(EXTRACTED RECORDS)
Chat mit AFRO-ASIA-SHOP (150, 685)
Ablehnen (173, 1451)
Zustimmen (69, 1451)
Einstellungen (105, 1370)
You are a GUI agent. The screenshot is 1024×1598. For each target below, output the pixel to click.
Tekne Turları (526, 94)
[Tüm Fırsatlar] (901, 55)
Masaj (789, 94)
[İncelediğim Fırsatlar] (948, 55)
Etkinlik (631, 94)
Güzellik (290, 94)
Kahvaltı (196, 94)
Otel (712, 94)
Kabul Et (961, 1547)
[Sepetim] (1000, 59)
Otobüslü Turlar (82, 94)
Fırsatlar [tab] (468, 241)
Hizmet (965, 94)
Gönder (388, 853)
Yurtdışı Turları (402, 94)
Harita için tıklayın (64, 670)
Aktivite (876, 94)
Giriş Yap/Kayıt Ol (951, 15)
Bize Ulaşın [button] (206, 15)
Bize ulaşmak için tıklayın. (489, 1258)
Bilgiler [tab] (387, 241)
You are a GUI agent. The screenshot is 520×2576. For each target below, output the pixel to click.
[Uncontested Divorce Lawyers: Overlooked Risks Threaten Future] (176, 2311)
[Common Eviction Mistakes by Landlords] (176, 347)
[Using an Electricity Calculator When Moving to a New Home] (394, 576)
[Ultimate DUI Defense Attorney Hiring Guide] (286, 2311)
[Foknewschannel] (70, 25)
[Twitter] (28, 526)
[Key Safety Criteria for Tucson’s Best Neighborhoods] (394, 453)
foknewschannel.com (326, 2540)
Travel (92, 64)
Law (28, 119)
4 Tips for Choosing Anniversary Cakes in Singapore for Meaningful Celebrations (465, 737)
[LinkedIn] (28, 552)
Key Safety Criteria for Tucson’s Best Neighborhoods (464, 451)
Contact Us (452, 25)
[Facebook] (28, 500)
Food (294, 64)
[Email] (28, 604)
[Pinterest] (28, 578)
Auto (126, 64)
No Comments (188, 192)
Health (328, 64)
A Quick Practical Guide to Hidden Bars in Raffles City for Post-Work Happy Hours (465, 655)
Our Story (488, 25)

(WORK ITEM) Give back precisely the lines above that start at the line containing "Yurtdışı Turları (402, 94)" and end at the line containing "Law (28, 119)", inclusive. No other lines belong in the output.

(YOUR SOLUTION)
Yurtdışı Turları (402, 94)
Harita için tıklayın (64, 670)
Aktivite (876, 94)
Giriş Yap/Kayıt Ol (951, 15)
Bize Ulaşın [button] (206, 15)
Bize ulaşmak için tıklayın. (489, 1258)
Bilgiler [tab] (387, 241)
You are a GUI agent. The screenshot is 520×2576. For each target below, output the pixel to click.
[Uncontested Divorce Lawyers: Overlooked Risks Threaten Future] (176, 2311)
[Common Eviction Mistakes by Landlords] (176, 347)
[Using an Electricity Calculator When Moving to a New Home] (394, 576)
[Ultimate DUI Defense Attorney Hiring Guide] (286, 2311)
[Foknewschannel] (70, 25)
[Twitter] (28, 526)
[Key Safety Criteria for Tucson’s Best Neighborhoods] (394, 453)
foknewschannel.com (326, 2540)
Travel (92, 64)
Law (28, 119)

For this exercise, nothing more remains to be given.